----- TEXT PASSAGE -----

Kirchhoff's law requires the voltage across all of the parallel strings to be the same as the voltage across the inverter, and the total current at the inverter nodes to be the sum of the currents from all parallel strings connected to it.

$$I = \sum I = V\sum{\frac{1}{Z}}$$

Electrical Mismatch

The combined effect of enforcing Ohm's and Kirchhoff's laws on a PV system that is partially shaded can cause what's called electrical mismatch. In other words, the shaded cells can't match the current being carried by the rest of the module, or the string with shaded modules can't carry the same voltage as the PV system, and therefore the entire system has to find a new operating condition to satisfy Ohm's and Kirchhoff's laws.

A Rule of Thumb

The counter intuitive behavior of a PV array with partial shade can be understood by remembering the following rule of thumb:

A submodule will perform as well as its most shaded cell.

-----

According to the rule of thumb in the passage on partially shaded PV systems, how well will a submodule perform? The lines that come next are separate material, unrelated to the passage.

----- MATERIAL SUPPLIED -----

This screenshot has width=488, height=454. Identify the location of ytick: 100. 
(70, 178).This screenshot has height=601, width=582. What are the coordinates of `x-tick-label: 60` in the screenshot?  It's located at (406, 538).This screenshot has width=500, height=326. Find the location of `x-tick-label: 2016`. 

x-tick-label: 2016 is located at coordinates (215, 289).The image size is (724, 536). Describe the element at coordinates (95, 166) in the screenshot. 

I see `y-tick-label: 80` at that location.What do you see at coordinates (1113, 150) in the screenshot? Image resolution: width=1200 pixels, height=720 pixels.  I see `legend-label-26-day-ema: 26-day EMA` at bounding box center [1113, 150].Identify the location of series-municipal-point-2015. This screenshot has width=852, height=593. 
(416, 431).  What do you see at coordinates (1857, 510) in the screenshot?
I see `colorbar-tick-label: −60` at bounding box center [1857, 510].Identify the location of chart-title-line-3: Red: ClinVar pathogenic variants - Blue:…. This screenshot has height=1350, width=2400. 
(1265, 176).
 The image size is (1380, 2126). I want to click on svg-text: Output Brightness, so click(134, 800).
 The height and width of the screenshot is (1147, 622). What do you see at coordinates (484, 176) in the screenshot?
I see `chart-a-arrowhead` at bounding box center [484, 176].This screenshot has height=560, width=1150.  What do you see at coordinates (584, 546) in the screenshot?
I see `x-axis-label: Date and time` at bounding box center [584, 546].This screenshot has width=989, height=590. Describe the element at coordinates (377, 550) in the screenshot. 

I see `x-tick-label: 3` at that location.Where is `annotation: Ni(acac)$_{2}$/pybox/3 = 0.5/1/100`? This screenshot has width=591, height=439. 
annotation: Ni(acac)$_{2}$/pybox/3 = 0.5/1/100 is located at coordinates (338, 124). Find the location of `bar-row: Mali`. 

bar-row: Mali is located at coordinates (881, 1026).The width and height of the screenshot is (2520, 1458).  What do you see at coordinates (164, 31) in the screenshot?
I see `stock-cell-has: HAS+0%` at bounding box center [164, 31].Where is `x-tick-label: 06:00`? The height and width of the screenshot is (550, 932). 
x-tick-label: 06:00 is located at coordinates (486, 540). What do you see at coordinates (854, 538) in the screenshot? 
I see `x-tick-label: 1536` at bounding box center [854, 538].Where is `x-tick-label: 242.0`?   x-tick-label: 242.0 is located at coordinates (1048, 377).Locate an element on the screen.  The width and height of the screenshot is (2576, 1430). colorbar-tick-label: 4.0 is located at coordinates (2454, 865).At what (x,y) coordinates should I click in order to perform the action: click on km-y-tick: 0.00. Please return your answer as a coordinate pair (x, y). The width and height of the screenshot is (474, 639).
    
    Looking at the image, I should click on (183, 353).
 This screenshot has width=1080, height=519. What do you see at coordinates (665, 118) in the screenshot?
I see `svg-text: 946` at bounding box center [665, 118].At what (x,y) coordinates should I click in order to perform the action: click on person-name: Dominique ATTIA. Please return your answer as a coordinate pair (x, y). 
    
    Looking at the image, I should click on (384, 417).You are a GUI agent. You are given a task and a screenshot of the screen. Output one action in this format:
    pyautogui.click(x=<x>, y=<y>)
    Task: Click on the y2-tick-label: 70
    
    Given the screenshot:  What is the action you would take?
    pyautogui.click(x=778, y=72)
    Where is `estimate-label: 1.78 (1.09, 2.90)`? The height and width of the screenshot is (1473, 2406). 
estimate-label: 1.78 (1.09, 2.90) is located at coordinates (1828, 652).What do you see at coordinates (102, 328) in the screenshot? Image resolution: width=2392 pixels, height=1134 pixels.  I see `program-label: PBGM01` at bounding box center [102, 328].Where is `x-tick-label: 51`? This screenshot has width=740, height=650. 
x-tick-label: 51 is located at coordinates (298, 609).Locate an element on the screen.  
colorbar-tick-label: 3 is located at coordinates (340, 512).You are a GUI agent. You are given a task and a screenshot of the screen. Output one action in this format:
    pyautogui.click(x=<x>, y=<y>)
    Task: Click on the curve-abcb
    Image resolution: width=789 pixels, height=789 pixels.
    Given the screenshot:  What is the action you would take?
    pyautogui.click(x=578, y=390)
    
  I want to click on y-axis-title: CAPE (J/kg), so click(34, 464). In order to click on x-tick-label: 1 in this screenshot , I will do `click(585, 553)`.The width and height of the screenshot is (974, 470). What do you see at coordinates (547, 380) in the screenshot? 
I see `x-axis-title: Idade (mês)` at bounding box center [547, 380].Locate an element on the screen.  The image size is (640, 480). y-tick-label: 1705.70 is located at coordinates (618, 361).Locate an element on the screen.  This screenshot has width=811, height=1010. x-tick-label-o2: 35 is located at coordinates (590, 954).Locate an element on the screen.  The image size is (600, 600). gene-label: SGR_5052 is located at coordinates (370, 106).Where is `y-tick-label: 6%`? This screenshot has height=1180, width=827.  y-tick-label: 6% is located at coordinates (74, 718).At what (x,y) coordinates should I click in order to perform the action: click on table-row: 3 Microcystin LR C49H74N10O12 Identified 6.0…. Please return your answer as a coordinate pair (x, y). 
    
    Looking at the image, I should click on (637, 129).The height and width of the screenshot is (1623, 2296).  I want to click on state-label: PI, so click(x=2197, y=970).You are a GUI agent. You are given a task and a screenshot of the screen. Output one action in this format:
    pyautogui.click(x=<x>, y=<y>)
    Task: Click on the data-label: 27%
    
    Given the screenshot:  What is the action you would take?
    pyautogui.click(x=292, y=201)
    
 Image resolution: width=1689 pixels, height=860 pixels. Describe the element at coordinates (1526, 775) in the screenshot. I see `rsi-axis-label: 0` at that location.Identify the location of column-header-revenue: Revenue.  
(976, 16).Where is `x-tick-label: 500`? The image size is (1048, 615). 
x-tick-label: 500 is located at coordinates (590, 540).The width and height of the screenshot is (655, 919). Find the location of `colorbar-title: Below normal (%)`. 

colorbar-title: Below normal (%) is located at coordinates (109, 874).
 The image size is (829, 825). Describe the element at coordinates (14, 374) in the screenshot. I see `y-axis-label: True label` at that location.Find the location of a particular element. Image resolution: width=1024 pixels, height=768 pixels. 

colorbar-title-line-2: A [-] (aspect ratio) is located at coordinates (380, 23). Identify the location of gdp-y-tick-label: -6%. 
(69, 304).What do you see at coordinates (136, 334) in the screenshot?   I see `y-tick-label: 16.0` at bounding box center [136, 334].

-----

= SOLUTION TO THE EXERCISE =
As well as its most shaded cell.